Today's molecule is complicated but it makes a lot of sense if you know your basic biochemistry. We don't need a long complicated name this time. It's sufficient to simply describe what you're looking at and why it's significant. You have to identify the key residue to get credit for the answer.
As usual, there's a connection between Monday's molecule and this Wednesday's Nobel Laureate(s). This one is an obvious direct connection. Once you have identified the molecule you should be able to name the Nobel Laureate(s).

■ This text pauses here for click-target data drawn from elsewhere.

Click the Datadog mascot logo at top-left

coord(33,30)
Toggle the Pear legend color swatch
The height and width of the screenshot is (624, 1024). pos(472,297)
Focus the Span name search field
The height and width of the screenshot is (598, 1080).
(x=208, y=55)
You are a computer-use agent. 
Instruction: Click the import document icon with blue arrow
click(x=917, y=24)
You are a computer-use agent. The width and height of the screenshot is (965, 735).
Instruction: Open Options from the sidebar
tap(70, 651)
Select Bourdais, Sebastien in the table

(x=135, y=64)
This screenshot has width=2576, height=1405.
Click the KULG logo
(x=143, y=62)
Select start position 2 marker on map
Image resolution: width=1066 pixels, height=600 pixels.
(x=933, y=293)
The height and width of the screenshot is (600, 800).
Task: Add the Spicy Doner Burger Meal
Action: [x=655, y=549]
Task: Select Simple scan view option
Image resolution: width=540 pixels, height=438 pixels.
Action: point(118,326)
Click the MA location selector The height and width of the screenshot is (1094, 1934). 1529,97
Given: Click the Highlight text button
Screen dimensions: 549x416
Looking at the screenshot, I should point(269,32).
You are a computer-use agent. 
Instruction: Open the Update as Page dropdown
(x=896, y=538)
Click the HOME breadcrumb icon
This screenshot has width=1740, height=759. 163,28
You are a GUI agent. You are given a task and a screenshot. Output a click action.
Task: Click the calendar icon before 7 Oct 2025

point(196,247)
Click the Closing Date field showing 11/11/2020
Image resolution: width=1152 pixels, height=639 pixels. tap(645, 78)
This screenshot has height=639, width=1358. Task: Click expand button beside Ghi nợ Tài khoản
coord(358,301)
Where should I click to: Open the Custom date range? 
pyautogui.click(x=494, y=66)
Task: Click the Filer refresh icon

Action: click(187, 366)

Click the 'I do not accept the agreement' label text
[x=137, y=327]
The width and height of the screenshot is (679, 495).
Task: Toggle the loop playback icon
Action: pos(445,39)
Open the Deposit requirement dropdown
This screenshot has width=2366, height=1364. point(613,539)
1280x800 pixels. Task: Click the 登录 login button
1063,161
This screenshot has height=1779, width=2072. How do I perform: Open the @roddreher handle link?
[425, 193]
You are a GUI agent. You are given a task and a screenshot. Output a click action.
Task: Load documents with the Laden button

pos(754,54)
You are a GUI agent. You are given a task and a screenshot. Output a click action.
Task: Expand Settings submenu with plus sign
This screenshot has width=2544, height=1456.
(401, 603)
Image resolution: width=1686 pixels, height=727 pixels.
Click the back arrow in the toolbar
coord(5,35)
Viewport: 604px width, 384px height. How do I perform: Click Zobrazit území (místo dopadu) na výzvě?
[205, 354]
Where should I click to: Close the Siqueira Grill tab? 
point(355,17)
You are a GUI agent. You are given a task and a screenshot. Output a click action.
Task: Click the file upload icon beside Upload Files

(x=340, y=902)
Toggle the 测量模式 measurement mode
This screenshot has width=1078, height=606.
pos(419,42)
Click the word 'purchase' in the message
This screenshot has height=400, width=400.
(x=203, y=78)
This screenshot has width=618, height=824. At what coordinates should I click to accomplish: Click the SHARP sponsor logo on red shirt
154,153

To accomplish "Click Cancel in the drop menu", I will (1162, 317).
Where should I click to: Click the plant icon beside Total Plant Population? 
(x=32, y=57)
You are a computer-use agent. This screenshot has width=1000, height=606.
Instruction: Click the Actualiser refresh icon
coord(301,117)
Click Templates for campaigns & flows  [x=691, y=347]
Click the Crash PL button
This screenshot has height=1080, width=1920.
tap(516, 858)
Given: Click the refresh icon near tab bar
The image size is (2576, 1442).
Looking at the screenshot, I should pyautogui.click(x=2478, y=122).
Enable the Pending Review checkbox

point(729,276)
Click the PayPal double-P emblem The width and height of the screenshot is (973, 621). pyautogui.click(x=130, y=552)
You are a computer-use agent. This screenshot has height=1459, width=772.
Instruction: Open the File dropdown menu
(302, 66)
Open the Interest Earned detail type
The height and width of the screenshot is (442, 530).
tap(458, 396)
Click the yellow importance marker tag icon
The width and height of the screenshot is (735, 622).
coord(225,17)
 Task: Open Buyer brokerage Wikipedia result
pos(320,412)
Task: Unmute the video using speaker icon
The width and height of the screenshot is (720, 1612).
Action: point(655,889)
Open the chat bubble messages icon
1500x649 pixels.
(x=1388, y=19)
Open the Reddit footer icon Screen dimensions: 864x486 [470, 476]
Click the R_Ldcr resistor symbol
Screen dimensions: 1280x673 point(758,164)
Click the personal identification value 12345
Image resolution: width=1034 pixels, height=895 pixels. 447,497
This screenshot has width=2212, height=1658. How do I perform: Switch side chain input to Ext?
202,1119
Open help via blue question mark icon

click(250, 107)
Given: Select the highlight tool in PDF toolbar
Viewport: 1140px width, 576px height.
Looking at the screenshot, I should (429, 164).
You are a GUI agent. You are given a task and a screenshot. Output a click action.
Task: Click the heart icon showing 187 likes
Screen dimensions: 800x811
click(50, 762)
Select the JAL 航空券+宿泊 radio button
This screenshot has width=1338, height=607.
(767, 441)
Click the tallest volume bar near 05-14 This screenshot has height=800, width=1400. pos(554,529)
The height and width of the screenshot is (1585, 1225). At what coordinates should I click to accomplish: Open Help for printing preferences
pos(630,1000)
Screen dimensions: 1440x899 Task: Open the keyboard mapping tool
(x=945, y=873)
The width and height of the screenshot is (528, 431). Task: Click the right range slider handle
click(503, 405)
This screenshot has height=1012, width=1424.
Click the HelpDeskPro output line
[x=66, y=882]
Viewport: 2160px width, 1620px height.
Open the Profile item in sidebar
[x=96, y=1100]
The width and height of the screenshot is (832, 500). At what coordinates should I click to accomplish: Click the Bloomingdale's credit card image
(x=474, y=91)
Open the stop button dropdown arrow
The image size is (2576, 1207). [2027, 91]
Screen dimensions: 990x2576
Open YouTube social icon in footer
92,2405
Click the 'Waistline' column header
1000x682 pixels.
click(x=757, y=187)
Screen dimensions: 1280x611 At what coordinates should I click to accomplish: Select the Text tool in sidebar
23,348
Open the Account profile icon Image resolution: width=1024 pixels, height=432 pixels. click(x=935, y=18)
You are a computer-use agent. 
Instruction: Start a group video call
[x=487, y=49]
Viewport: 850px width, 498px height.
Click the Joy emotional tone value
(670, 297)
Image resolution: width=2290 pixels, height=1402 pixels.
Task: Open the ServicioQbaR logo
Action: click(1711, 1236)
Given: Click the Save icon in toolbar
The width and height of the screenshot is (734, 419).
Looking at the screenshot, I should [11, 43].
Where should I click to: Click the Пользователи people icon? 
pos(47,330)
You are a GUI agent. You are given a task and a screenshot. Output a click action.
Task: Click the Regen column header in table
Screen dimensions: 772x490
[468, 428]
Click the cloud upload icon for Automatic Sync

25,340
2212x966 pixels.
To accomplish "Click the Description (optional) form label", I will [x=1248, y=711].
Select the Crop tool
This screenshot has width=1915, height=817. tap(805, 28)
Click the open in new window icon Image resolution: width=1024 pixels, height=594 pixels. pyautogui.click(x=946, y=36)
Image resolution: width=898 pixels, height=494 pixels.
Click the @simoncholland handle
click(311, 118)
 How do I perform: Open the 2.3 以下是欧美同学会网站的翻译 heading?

The reward (free lunch) goes to the person who correctly identifies the molecule and the reaction and the Nobel Laureate(s). Previous free lunch winners are ineligible for one month from the time they first collected the prize. There are no ineligible candidates for this Wednesday's reward since recent winners (including last week's winner, "Kyo") have declined the prize on the grounds that they live in another country and can't make it for lunch on Thursday (a feeble excuse, in my opinion, haven't you heard of airplanes?).
UPDATE: The molecule is the lariat structure of the RNA splicing intermediate. The key residue is the adenylate residue that's joined through its 2′ hydroxyl group to the 5′ end of the intron [see RNA Splicing: Introns and Exons]. The Nobel Laureates are Rich Roberts and Phil Sharp. (See the comments for an interesting anecdote concerning the discovery of this molecule.)